Hugo Eckener著 "Im Luftschiff über Länder und Meere"(続き)

1931年の北極飛行(6)

これは時間の浪費だけではなかった。船上には気象学者、物理学者、電気の専門家などの科学者を乗せており、彼らは妨げられずに仕事をする機会を持つことが出来たのである。特に、モルチャンコル自記天候観測気球は、カルロス教授の支援のもとで開発者によって実験が行われた。数種類の大気測定器がとりつけられており、成層圏まで上昇して成功をおさめた。

他のグループは磁気と静電気の研究を行い、気象学者は大気現象の調査とその地域での発達過程を調べることが出来た。私は非常に有益なことであると思った。

個人的なことであるが、私はそのときまで極地の海上で光や反射、それに色彩現象がどのように見えるか知らなかった。素晴らしく透明で鮮明な空気と、異なる温度の気団が混じり合い、グリーンランドの冷気の流れ込みにより定常的な蜃気楼をもたらし、我々はそれを幻想的に眺めていた。

ただ、最終的にそれが非常に長距離にわたってせき止められた雲や霧の照明であるということを確認するために一体何回、氷原や荒海の青い水路を見たことであろうか!

近づきがたく油断できない海洋の上に穏やかに浮かんでいることを想像することは奇妙な経験であった。

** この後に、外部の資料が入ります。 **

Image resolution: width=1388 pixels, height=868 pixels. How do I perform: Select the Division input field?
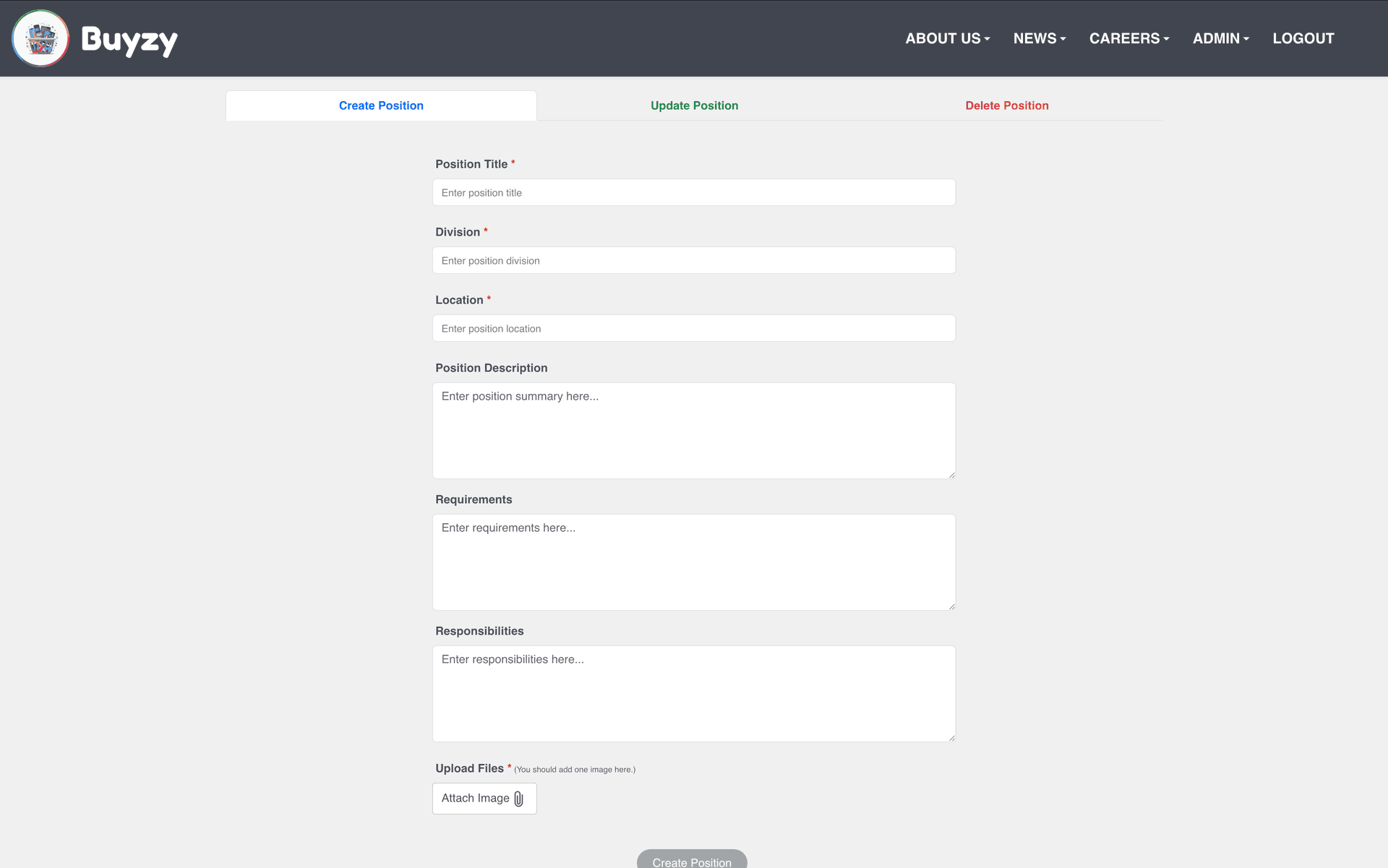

そしていま、輝かしい光と色彩の中にその姿を現したのである。

このような状態で昼過ぎまで飛んでいたが、やがて氷原の片隅の水平線上に見間違う筈のないものが現れた。そこは北緯約78度であり、その年 異常に北から遠かった。ほぼ、その時刻に視界が完全にはっきりと見渡せるようになり、遠くに氷河と雪に覆われたフランツ・ヨーゼフ・ランドが見えた。

いま、光と多彩に輝き始めたものは圧倒されるほど並外れた美しさで、私がそれまでに見た何物にも較べることのできない、とても忘れがたいもので、ここにそれを思い出して書いてみる。
「輝き透き通った氷河に覆われ、妖精のようにデリケートで、無限に続く色彩に彩られた氷が色鮮やかな水際と幻想のような形の島や丘の麓に横たわるフランツ・ヨーゼフ・ランドの様な極地を見たことのない者は誰も、地球が我々の眼や心に示してくれた最も美しいものを決して知らないに違いない。」

このような光景を見るためにはおそらく、この妖精の国の上空1000フィートを飛ばねばならないが、ナンセンが「夜と氷」と言った世界は、我々が経験したものよりずっと劇的な情景であった筈であるが、これは世界の上の光と夏の勝利と感じた。極地を夏に飛行船で行くことは、美しい情景を探し求めて歩く人にとって、とても素晴らしいものであると言うことは明らかであった。

だが、そのためには飛行船に広く自由な視界を用意する必要がある。

我々は花の咲いた植物の跡を示すフローラ岬を通過した。そこはフリチョフ・ナンセンが北極海の荒涼とした氷原とフランツ・ヨーゼフ・ランドから戻り、あのイギリスの探検家、F.G.ジャクソンと逢ったことでよく知られている。

そこから、我々は「靜の海」と呼ばれる海域に入った。そこで砕氷船マリギンと逢おうとしているのである。

たしかに、そこに居た。大きな島の急な崖の傍の海峡入り口であった。

我々は無線で挨拶を交わし、近くの海面に降りたいというこちらの意図を伝えた。

ゆっくり降下し、マリギンから500ヤードの海面に降りた。グリニッチ標準時でおよそ1700であった。

落下傘のような形のシーアンカーが入れられ、前後のゴンドラにバラスト水を張った。

こうして飛行船は軽風に船首を向けて安定して静止し、マリギンが送って寄こすボートの到着を待った。そのボートには砕氷船から幾人かの訪問者と、飛行船で運んだものと交換する郵嚢が幾つか載っていた。

ボートが近づくと、その前年難破した飛行船イタリアの司令であったノビレ将軍が見えた。

春にノビレは我々の計画を聞いて「極地の専門家」として同行することを申し入れて来ていた。折角だがと断った。我々は氷の割れ目の経験を重ねようとは思わなかったからである。